Source »
● ● ● ● ● ● ●

American baseball infielder (born 1987)

Dustin Michael Coleman (born April 20, 1987) is an American former professional baseball infielder. He played in Major League Baseball (MLB) for the Kansas City Royals and San Diego Padres.

==Amateur career==

Born in Sioux Falls, South Dakota, Coleman attended O'Gorman Catholic High School in Sioux Falls, where he played for the school's baseball team. He was named an all-state shortstop his junior and senior seasons, and went on to play baseball at Wichita State University. In 2008, he played collegiate summer baseball in the Cape Cod Baseball League for the Bourne Braves, and was named a league all-star. He was drafted by the Oakland Athletics in the 28th round of the 2008 Major League Baseball draft.

==Professional career==
===Oakland Athletics===
In 2014, playing for the Double-A Midland RockHounds, Coleman batted .223/.300/.397 with 18 home runs, and led all minor leaguers with 500 or more plate appearances with a strikeout percentage of 36.5%.

● ● ● ● ● ● ●

(Listing for locating items on screens)
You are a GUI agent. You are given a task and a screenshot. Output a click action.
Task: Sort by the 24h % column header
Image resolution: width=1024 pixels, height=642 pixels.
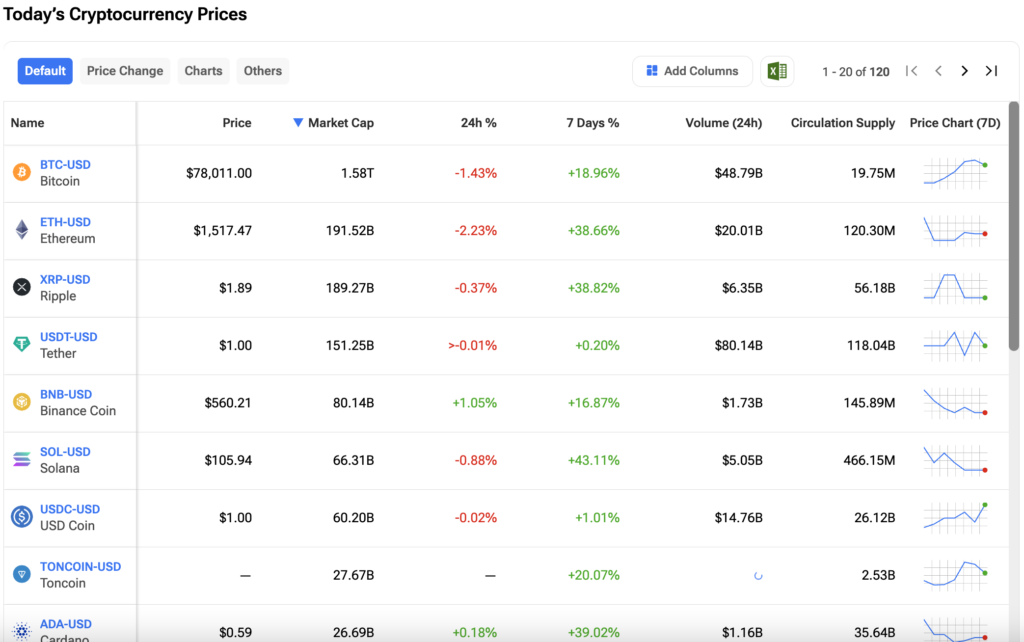[478, 123]
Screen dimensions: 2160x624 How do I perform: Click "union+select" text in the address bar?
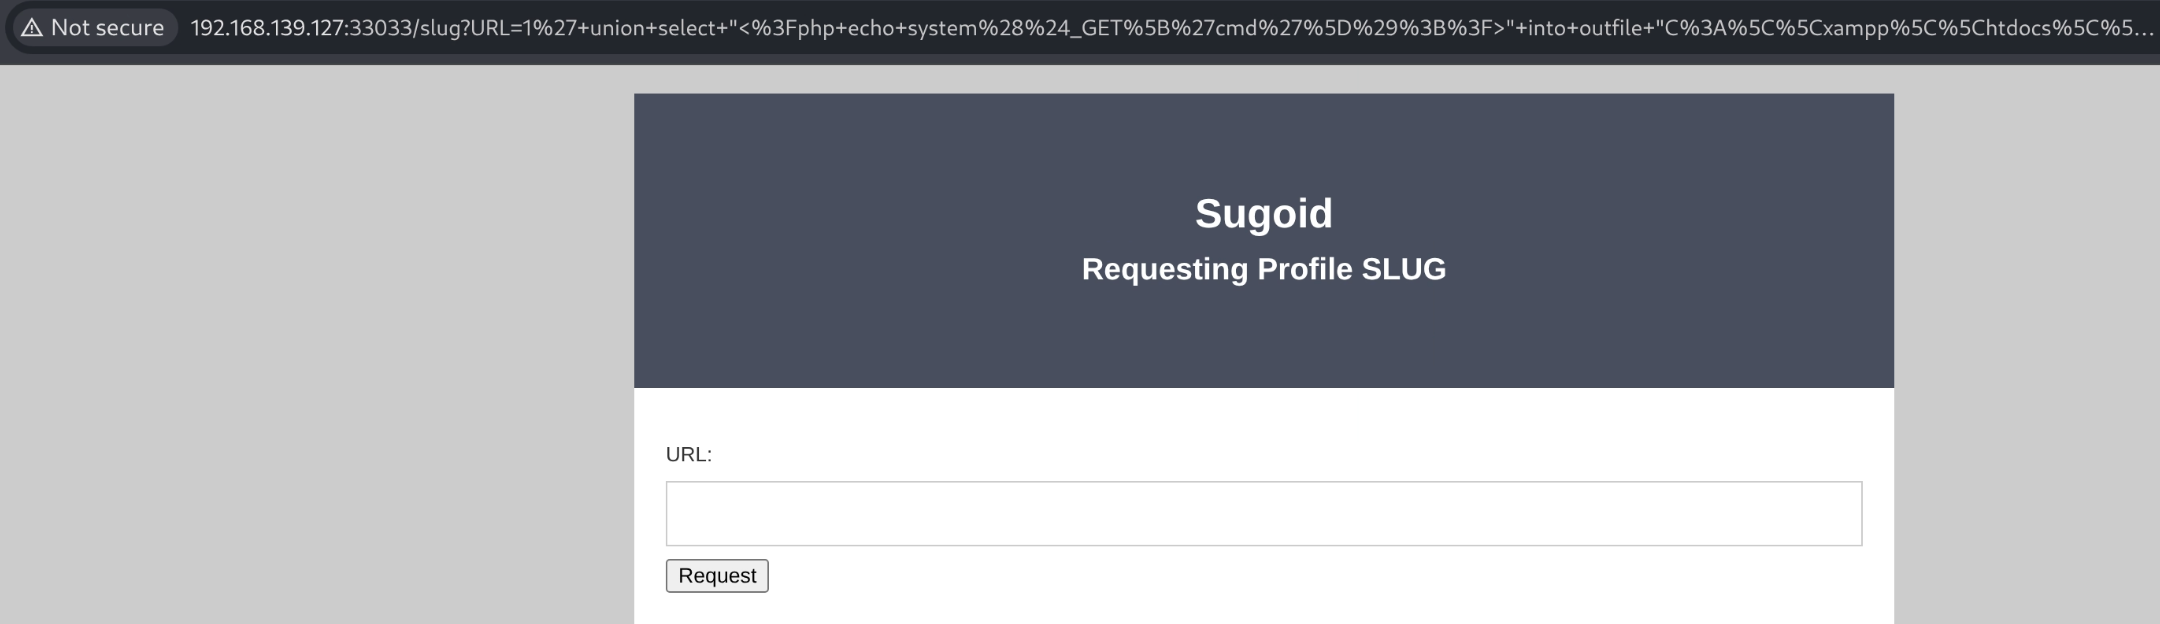coord(652,28)
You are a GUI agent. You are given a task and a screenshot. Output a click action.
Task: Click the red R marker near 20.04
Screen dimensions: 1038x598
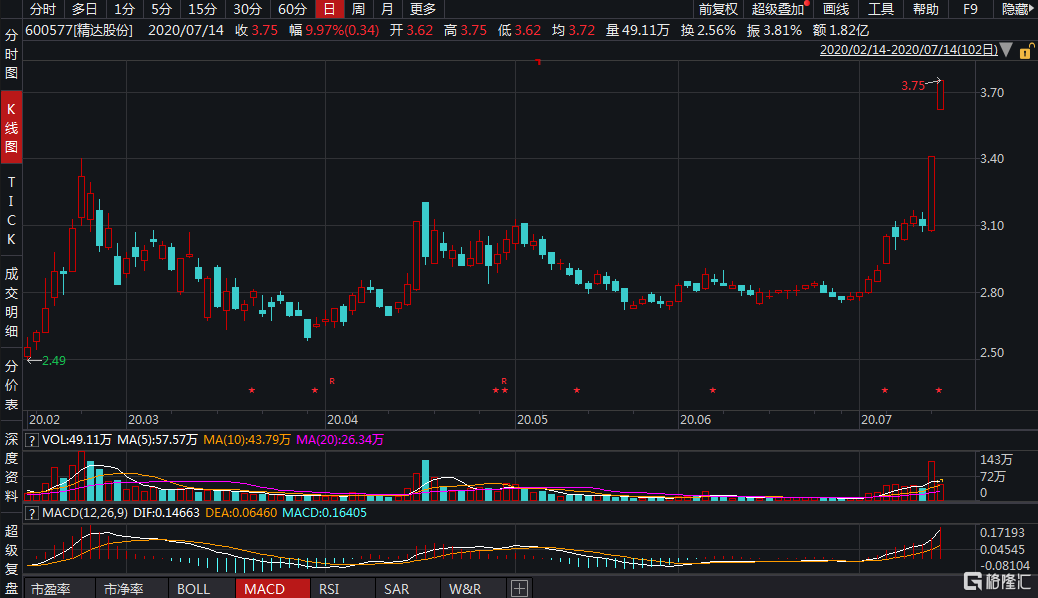tap(331, 381)

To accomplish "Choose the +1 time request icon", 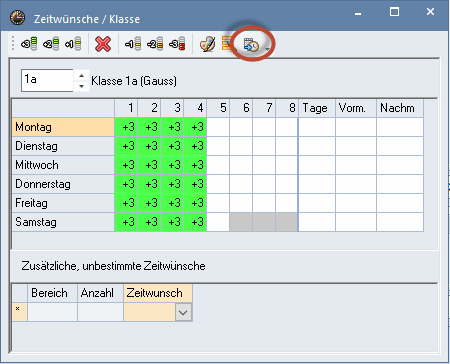I will [73, 44].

● ● ● ● ● ● ●

List of tasks »
• 1. In the baseball infielder profile:
(a) In what city and state was Coleman born?
(b) For which team did he play in the Cape Cod Baseball League in 2008?
(c) What was his strikeout percentage in 2014?
• 2. Which lines of the listing contain the word "dimensions"? Copy each of them.

Solutions per task »
• 1.
(a) Sioux Falls, South Dakota
(b) The Bourne Braves
(c) 36.5%

• 2.
Screen dimensions: 2160x624 How do I perform: Click "union+select" text in the address bar?
Screen dimensions: 1038x598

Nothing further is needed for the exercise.